Importantly, as The Wall Street Journal reported on Tuesday, members such as Visa and Mastercard have yet to commit the $10 million per firm that that will back the project and the payments network that are aiming at a 2020 launch. The old adage is that you should watch what people do, not what they say — and, in effect, agreeing to show up at meetings is not the same as committing capital, in effect having skin in the game.

We may get more of a tell of Libra’s fortunes as at least two dozen of the aforementioned 28 firms are scheduled to attend a meeting tomorrow in Washington, D.C.

The wavering support may — or may not — signal that at least some companies may pull out of the Libra project. We note that such an event would deal a blow to the key ingredient needed to keep everything cooking. That ingredient is trust.

In coverage of Libra right after its launch in June, Karen Webster wrote that “igniting the Libra network, the Libra currency and Calibra wallet requires that people feel comfortable buying into using an entirely new global currency backed by an association they’ve never heard of, based in a country they’ve probably never visited — and using, at least initially, a digital wallet created by Facebook on one of two platforms that are also part of Facebook network: Messenger and WhatsApp. That’s a lot for anyone to understand and process, much less someone living in a developing country with limited education, and for whom money — and trust — may not come easily.”

The trust factor lies at the heart of at least some observers’ fears that the crypto may pose a threat to various nations’ efforts to maintain monetary sovereignty.

In past weeks, Libra CEO David Marcus has said that such notions need to be debunked.

He said via blogs that Libra isn’t going to be a new currency but will offer “better payment network and system running on top of existing currencies.” Since the June announcement of the crypto, the efforts have been designed to be backed one-to-one by a basket of currencies.

And yet …

Just what Libra is — is a matter of debate. Consider the fact that the head of the U.S. Securities and Exchange Commission (SEC) has demurred from telling a Congressional panel whether the coin would be regulated as a security. As SEC Chairman Jay Clayton has said, “I’m not prepared to make a decision like that here.” The crypto, of course, has been meeting at least some resistance and competition from some corners in Europe, where for example the European Central Bank has been working on its own public digital currency.
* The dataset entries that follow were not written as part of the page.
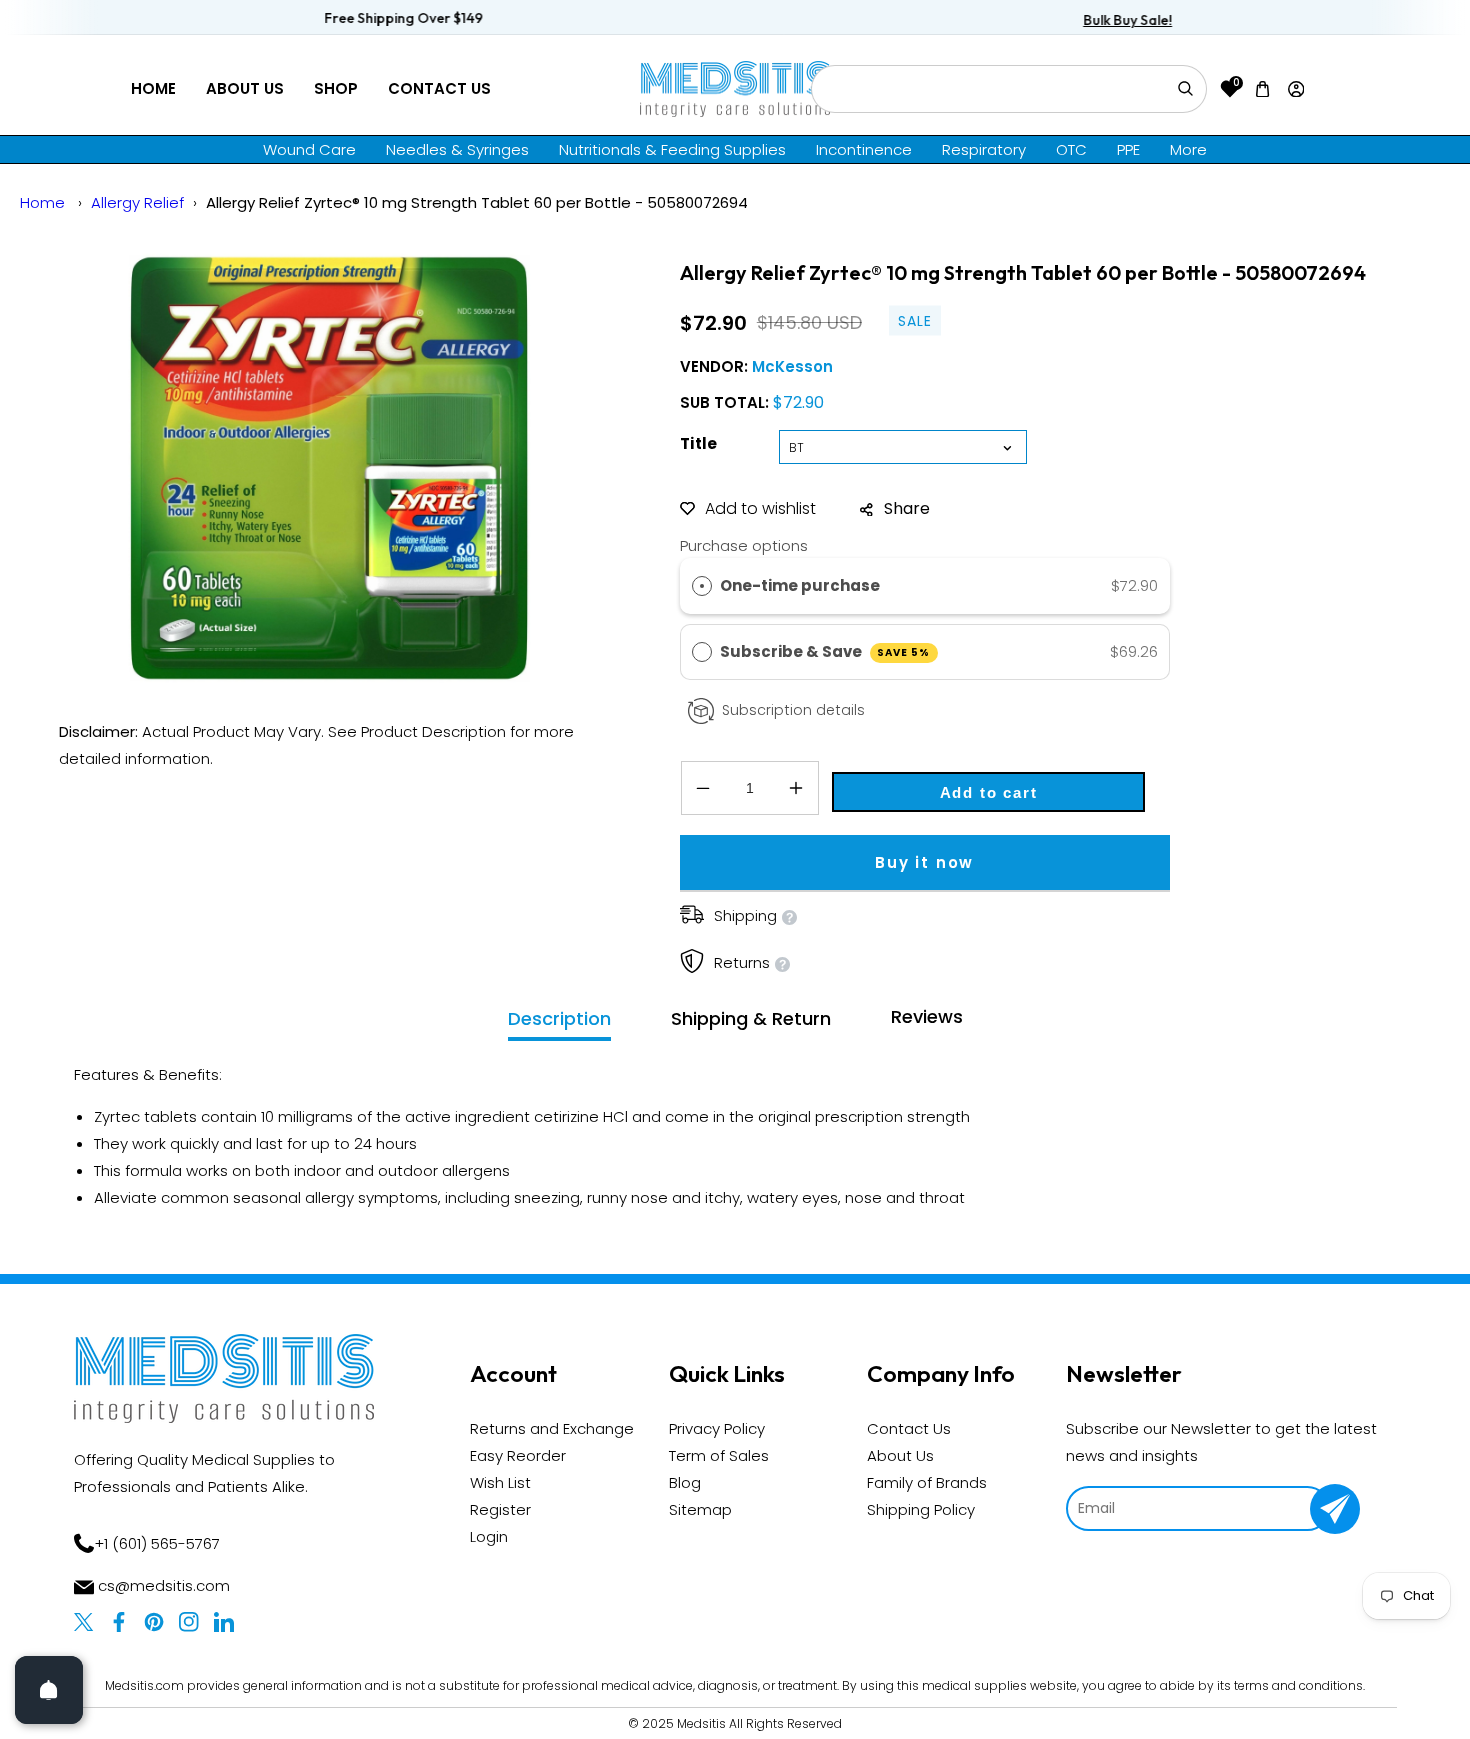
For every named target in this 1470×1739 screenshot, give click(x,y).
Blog (685, 1482)
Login (489, 1536)
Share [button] (907, 508)
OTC (1071, 149)
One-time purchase (800, 585)
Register (500, 1509)
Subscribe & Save (825, 651)
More (1188, 149)
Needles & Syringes (457, 149)
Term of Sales (719, 1455)
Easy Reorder (518, 1455)
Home (153, 88)
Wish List (500, 1482)
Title (699, 443)
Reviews (927, 1016)
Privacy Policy (717, 1428)
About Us (245, 88)
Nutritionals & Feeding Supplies (672, 149)
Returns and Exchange (552, 1428)
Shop (336, 88)
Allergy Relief (137, 202)
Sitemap (700, 1509)
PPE (1128, 149)
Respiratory (984, 149)
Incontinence (864, 149)
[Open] (49, 1690)
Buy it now (924, 862)
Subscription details (793, 710)
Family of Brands (927, 1482)
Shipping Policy (921, 1509)
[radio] (702, 586)
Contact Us (439, 88)
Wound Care (309, 149)
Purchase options (744, 545)
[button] (1263, 88)
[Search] (1185, 89)
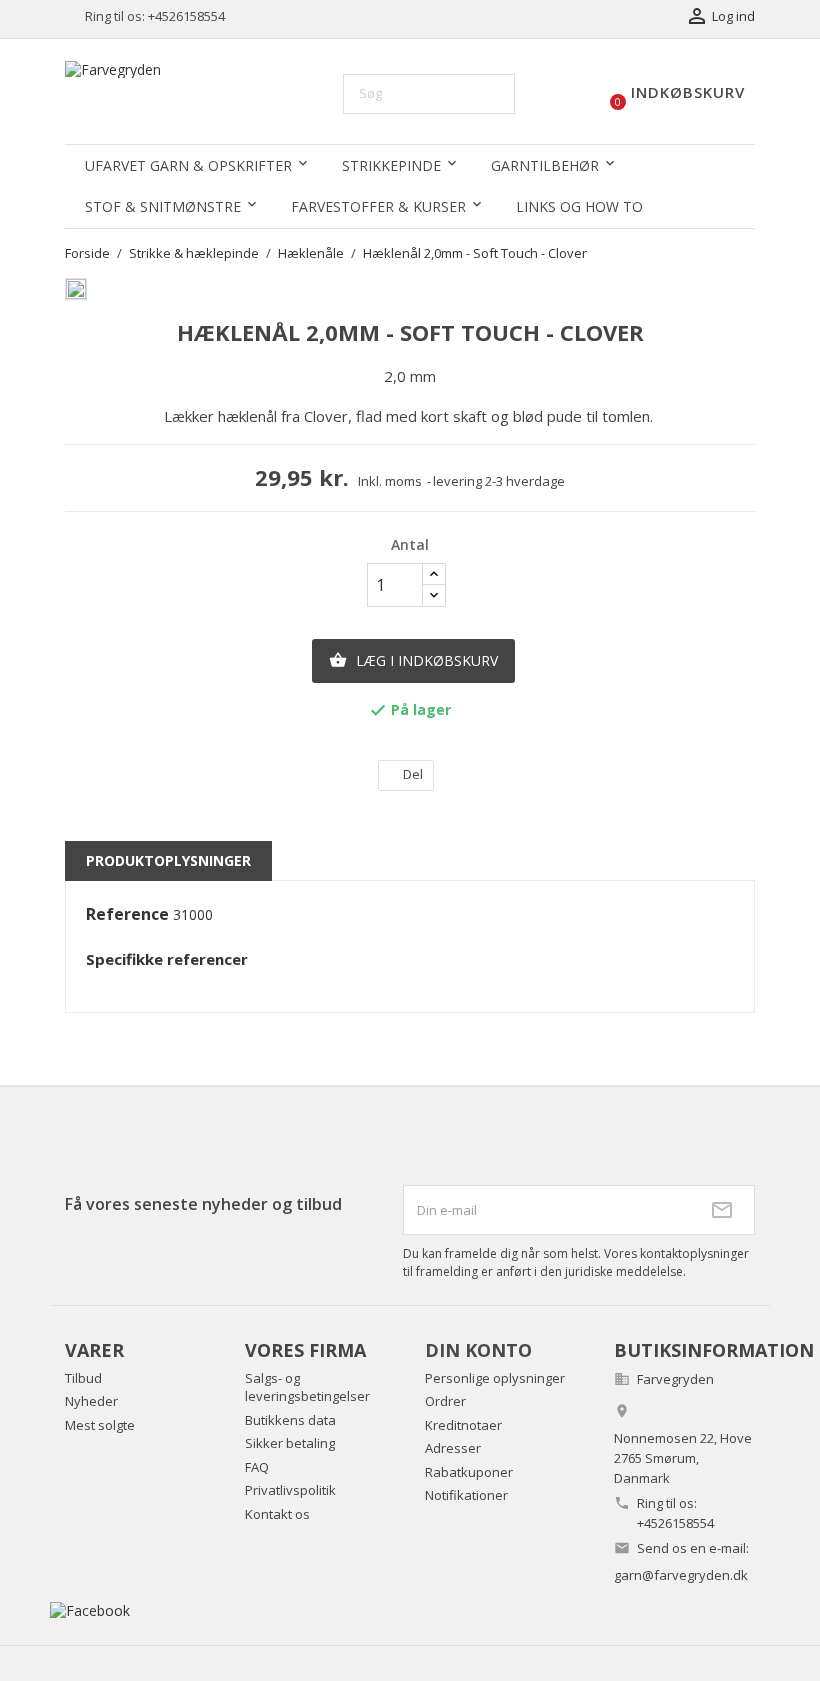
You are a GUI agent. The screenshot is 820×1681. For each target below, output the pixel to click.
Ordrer (445, 1401)
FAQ (257, 1467)
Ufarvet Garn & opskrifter (188, 165)
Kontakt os (277, 1514)
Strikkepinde (391, 165)
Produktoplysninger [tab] (168, 860)
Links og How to (579, 206)
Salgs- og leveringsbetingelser (307, 1387)
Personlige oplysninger (495, 1378)
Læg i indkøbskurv (413, 660)
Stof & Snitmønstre (163, 206)
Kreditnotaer (463, 1425)
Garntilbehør (545, 165)
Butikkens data (290, 1420)
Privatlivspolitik (290, 1490)
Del (413, 774)
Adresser (453, 1448)
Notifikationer (466, 1495)
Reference (127, 915)
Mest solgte (100, 1425)
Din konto (478, 1350)
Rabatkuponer (469, 1472)
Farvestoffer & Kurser (378, 206)
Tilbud (83, 1378)
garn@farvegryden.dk (681, 1575)
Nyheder (91, 1401)
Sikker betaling (290, 1443)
Various officials in Germany and France have cited Libra as a threat to “monetary sovereignty” and thus should be stopped.

For Facebook, if Libra and the wallet co-offering via Calibra are halted, or key backers become key backer-outers — a leg of monetization strategy may drop away. As Webster wrote in reference to Messenger at the beginning of July, “now we know what Messenger’s monetization scheme is — and it is really, really, really a long game … to ask those consumers to download another app inside Messenger — Calibra — for the sole purpose of sending Libra currency via a Calibra digital wallet to friends, with no other use cases in sight for a very long time.”

For now, at least, Facebook’s stated goal of finding 100 founding members for its association seems a stretch by launch (as has been stated as a goal) given that at least some of the current roster are possibly eyeing the exits. It may be a bit like herding cats, and the $1 billion threshold for funding Libra and fulling the reserve’s coffers seems a ways off too.